Demokratlar Obama sonrasını da hazırlamışlardı hesapta. Onun yerine Clinton seçilecek ve dünya hegemonyası planının uygulaması sürdürülecekti. Clinton seçim öncesi ‘Kürtleri silahlandırıp DEAŞ’ı onlarla yenmekten’ söz ediyordu. Bunun Amerikancası; PKK yı silahlandırıp onun aracılığıyla Ortadoğu’yu işgal etmekti. Böylece hem hidrokarbon yatakları coğrafyası kontrol altına alınacak hem de bir tek Amerikan askerinin burnu bile kanamayacaktı.

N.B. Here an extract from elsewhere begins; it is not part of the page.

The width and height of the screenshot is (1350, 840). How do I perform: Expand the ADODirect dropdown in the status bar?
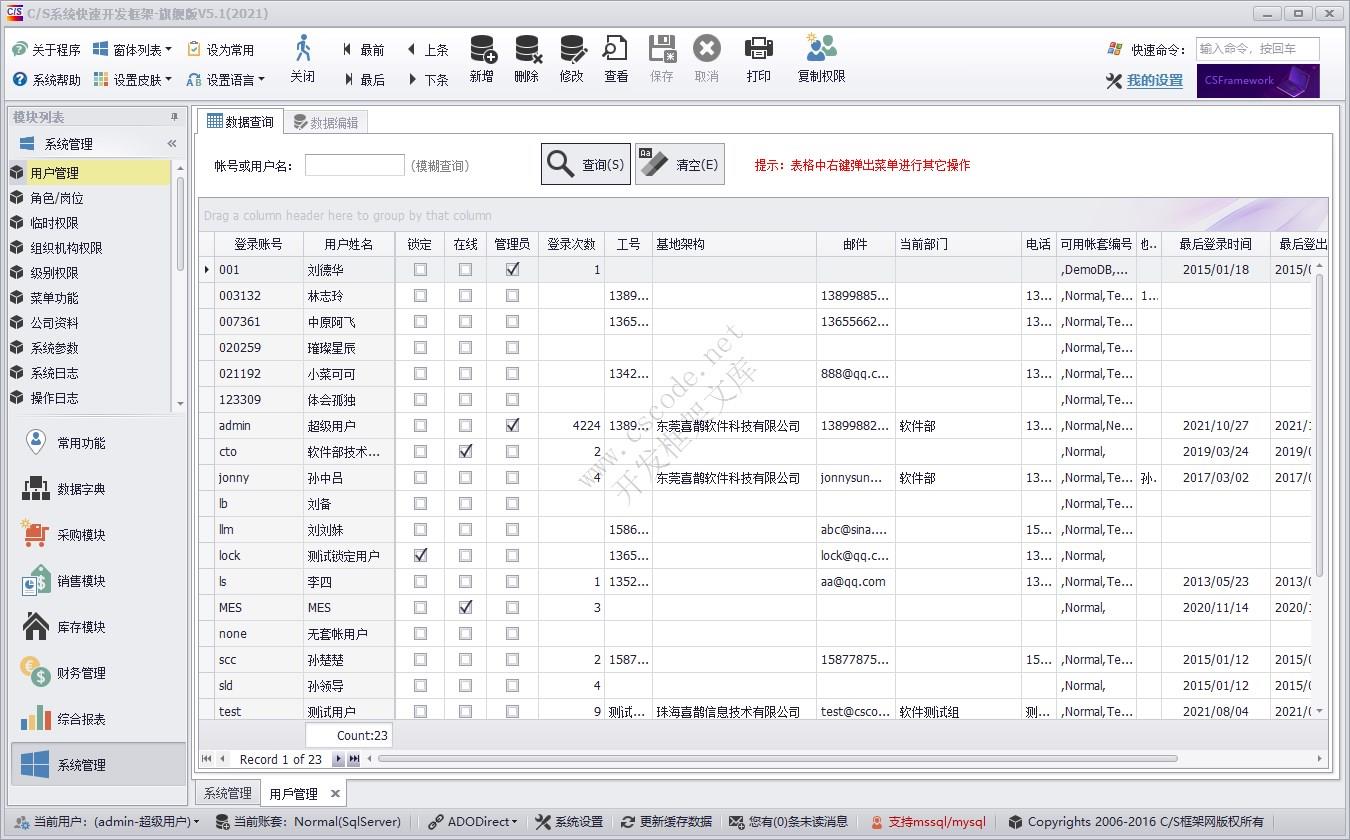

Fakat plan yürümedi. Bütün medya spekülasyonları ve manipülasyonlarına rağmen seçimi Clinton değil, Trump kazandı. Trump DEAŞ’ı Obama’yla Clinton’ın kurduğunu söylüyor (ki doğru da söylüyordu) Amerikan askerlerini bir an önce ülkeye çekerek askeri harcamaları kısmayı ve de Amerika’yı 2008 krizi ile zayıflamış olan kendi ekonomisini güçlendirmeye yöneltmekten söz ediyordu. Seçimi kaybeden Demokratlar büyük şaşkınlık içindeydi. Tabi soğuk savaş dönemi siyasetine angaje olmuş Amerikan bürokrasisi de. Önce Trump’ın seçim zaferini gayri meşru göstermek istediler. Bunu kitlesel gösterilerle yapmaya çalıştılar. Ardından Rusya’nın seçimleri manipüle ettiği ve Trump lehine değiştirdiği yalanını yaydılar. Sonrasında Trump’la bu ‘klasik’ hegemonik güç arasında kıyasıya bir kavga başladı. Trump’ı akıl sağlığını kanıtlamaya bile zorladılar. Hakkında cinsel tacizden tutun da vergi kaçırmaya kadar varan dosyalar açtırdılar. Fakat başarılı olamadılar. Trump çok yara almasına rağmen yıkılmadı.Bütün bu yazdıklarım Trump politikalarını onayladığım anlamına gelmiyor. Sadece olan biteni analiz etmeye çalışıyorum.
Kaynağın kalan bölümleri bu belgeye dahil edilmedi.